I may have told this story before, but one of my most vivid memories from my youth was sitting at Memaw's house. It was summer. It was hot. I was a kid of maybe 10 or 12 years, and we were in the living room with the television on. The Golden Girls was on, Memaw was crocheting, and the clock above her television was tick-tocking as it always did. Out of nowhere I was struck by a horrible thought that scarred me for life: I'm wasting the precious moments of my life in front of a sit-com, and that vile clock is just rubbing it in my face with every swing of the pendulum! To this day this is why I don't own a clock or wear a watch. But I have to say, office life gives me that same terrified feeling. I don't want to live my life by some artificial timeline in some artificial environment. Dawn and dusk, the cycle of the moon and the changing of the seasons are all I want and need.

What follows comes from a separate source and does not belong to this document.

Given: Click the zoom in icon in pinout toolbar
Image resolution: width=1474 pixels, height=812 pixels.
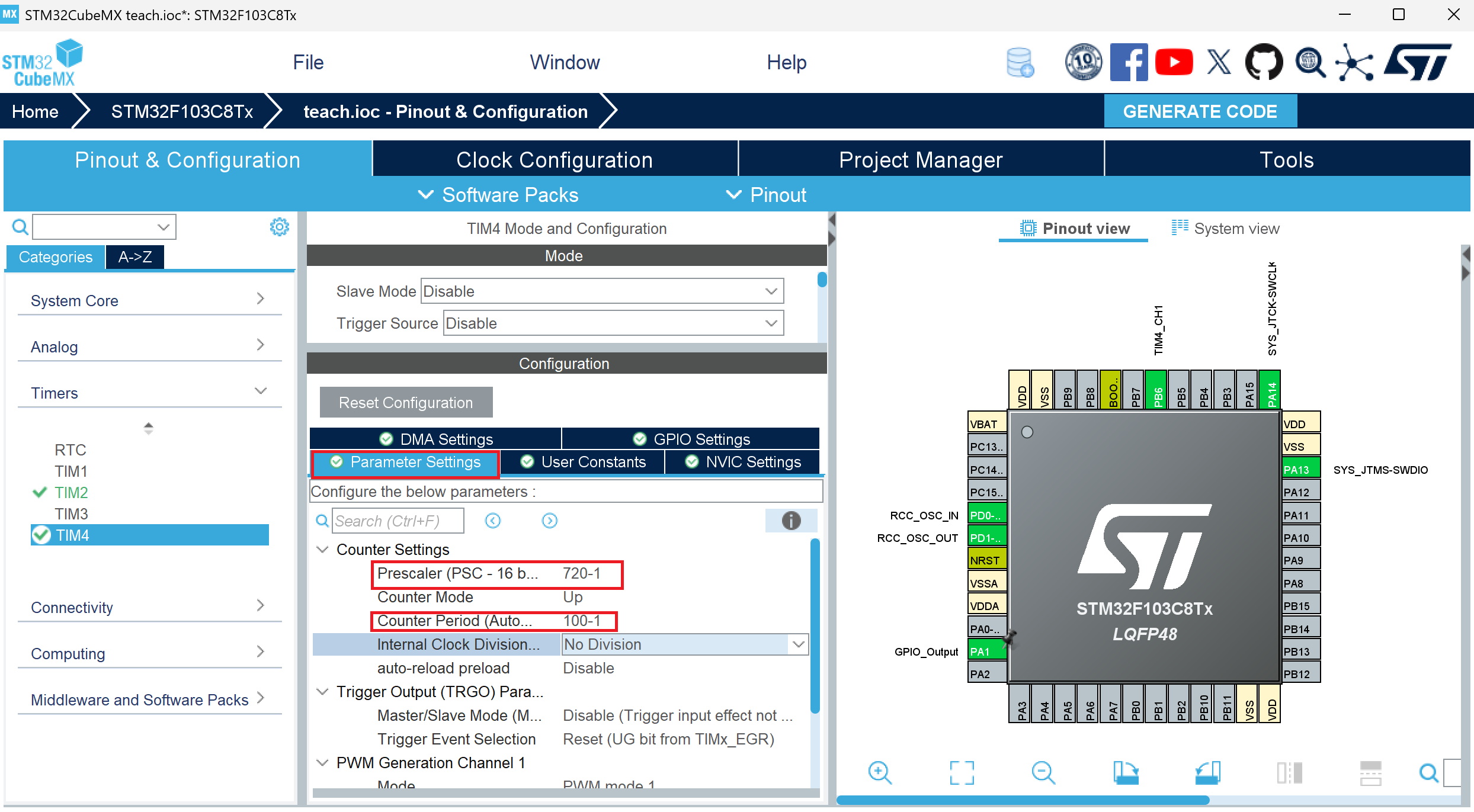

It seems such a tragedy to me that all I want is to have a life a little more like people have always had up until a couple of generations ago, but I can't because I'm trapped in the modern urban machine. To own some land, to grow and hunt my own food, to MAKE my own living is what I want. What I want is the classic American dream - a modest but comfortable country home, wholesome food, clean air and water, to laugh with loved ones. I don't want or need anything Made in China, or piles of electronic junk, or stacks and stacks of material things filling my closets and choking the space in my home. I want to get exercise chopping firewood, skinning deer, butchering a hog, tending a garden, mending a fence, building a barn, grooming my horse, and NOT by setting aside one hour a day to "work out" in an expensive gym with bad music and neon lights and a bunch of gym bunnies parading themselves around and wearing their insecurity on their sleeve.

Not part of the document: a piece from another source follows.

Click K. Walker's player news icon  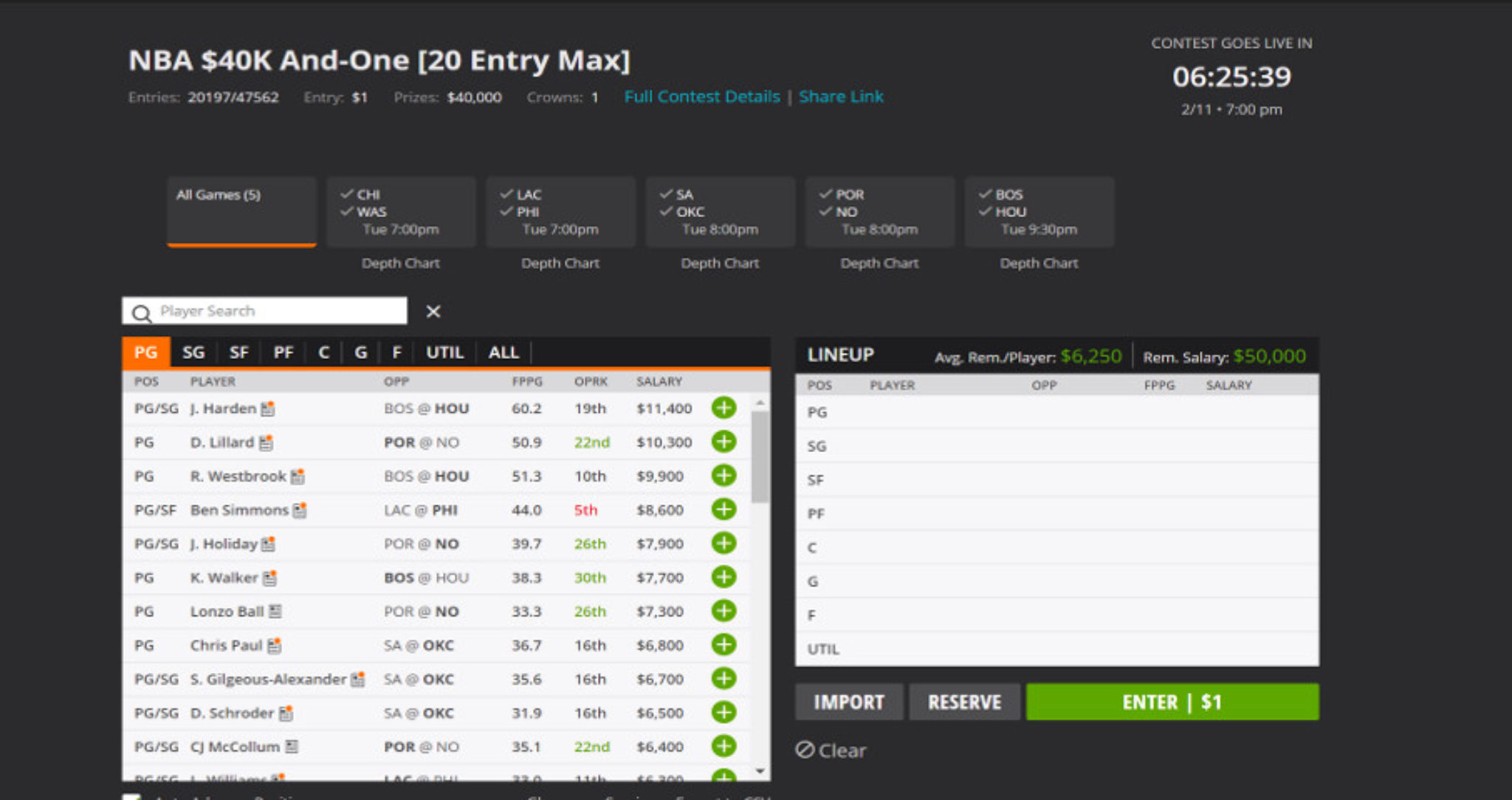pyautogui.click(x=269, y=577)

I just think that we were given all we would ever need in life, but that we've somehow set in motion this culture of always trying to one-up the last generation. I know life wasn't a walk in the park 100 years ago or 500 years ago, but it is really that much better today? Maybe 500 years ago you could get trampled by a bison when you were out trying to get dinner. Last year 34,000 Americans were killed when they were "trampled" in their car by someone else's car. Today we live longer but the last few decades are lived with prescription medications and doctor visits. Today old people are no longer revered for their wisdom, but thrown out as obsolete like last year's computer. We're cutting down the world's forests, polluting the oceans, choking rivers, wiping out plant and animal species, filling the skies with smog, filling our food with mercury and a thousand other toxins. Sick or injured people are left to rot on life support for years. Corporations run the world, and nations are still declaring war on each other; only now we have the technology to cause truly global devastation. Have we really advanced that much? When we consider all we're sacrificing for our big screen televisions, or medications and our overabundance of food, are we really coming out ahead? And perhaps the saddest of all is that the vast majority of the world's population still lives in abject poverty. Only the privileged few get the big screen tv's and SUV's, but the whole world is becoming uninhabitable as ecosystems collapse and resources are depleted. We're like a virus consuming our host like there is no tomorrow - and at the rate we're going, there really won't be.
Okay, I'm tired so I'm off my soap box.